Entonces un joven apareció ante su vista,
y así habló: —Pues que ella me entregó
su amor, y no deseaba que muriera,
Aoife la que se crió de rocas cogió un alfiler
y apretándolo contra mi camisa
prometió que por un alfiler
nadie pudiera verme para hacerme daño:
pero ya todo acabó; no tomaré
la fortuna que había sido mi vergüenza
viendo, hijo de Rey, qué heridas tienes.
Así dijo rotundo, mas al llegar la noche
me reveló su tumba, pues él
y el hijo del Rey estaban muertos.
Le había prometido doscientos años
y cuando a pesar de todo lo que yo había hecho o dicho
—y estos ojos inmortales vertieron lágrimas—
proclamó que la necesidad de su país era lo más,
le había salvado la vida, pues por un nuevo amigo
se había convertido en un fantasma.
¿Qué se le da a él si mi corazón se rompe?

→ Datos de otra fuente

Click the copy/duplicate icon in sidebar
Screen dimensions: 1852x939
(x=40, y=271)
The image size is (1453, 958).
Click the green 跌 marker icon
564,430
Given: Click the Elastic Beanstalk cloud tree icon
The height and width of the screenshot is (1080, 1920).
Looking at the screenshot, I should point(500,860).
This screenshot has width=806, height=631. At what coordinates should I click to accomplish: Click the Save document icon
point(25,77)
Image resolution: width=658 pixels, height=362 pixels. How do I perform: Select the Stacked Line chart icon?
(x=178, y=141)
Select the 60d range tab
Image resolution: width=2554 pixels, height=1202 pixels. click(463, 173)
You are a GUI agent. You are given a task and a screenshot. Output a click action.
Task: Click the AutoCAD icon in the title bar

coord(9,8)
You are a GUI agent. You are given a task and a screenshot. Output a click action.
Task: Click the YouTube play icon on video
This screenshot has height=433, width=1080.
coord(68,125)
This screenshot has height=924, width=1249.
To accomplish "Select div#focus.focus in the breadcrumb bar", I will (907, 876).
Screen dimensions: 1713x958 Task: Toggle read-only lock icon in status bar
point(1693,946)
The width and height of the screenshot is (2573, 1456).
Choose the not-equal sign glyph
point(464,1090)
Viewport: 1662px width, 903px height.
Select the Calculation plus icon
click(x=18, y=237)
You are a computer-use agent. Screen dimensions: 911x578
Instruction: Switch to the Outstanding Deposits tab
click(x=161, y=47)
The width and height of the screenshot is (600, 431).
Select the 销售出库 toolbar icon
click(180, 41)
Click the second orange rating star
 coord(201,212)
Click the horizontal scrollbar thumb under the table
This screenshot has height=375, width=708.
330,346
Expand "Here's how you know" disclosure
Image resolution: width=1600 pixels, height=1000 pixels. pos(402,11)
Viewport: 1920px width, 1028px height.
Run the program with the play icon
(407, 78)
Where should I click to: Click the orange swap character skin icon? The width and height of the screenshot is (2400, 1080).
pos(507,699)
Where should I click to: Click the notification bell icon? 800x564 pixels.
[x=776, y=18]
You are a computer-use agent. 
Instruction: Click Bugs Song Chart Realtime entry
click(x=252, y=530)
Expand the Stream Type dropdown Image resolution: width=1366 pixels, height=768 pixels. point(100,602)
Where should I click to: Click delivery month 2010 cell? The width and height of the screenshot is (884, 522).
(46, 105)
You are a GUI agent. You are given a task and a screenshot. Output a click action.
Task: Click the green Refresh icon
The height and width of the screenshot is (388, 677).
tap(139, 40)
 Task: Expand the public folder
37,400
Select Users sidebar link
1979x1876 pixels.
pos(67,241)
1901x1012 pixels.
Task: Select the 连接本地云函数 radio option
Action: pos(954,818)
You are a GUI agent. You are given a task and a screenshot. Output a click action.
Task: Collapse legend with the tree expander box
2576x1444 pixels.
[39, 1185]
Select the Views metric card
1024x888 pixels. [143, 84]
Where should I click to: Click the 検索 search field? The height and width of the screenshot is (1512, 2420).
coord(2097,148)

Reclamo azada, caballo y can
para poder acosarlo. Después
se arrojó al suelo,
rasgó sus vestiduras y gimió:
—¿Por qué han de ser infieles si su fuerza
surge de sacras sombras que recorren
la roca gris y la ventosa luz?
¿Por qué el corazón más infiel prefiere
el amargo dulzor de falsos rostros?
¿Por qué muere el amor más duradero
y traicionan los hombres a los dioses?
Mas entonces todo dios se levantó
con lenta sonrisa y sin hacer ruido,
y alargando su brazo y copa
adonde ella gemía sobre el suelo
de pronto la caló hasta los huesos;
y chorreándole el vino de Goban,
sin recordar lo que había sucedido,
se quedó riendo mirando a los dioses.
He sido fiel, aunque fui puesto a prueba,
a la nacida de las rocas, al pie errante entre las rocas,
y ha cambiado el mundo tras tu muerte.
Y ya no tengo buena fama
entre la escandalosa hueste frente al mar
que cree que los golpes de espada son mejores
que música de amante. Mas sea así,
para que esté contento el pie errante.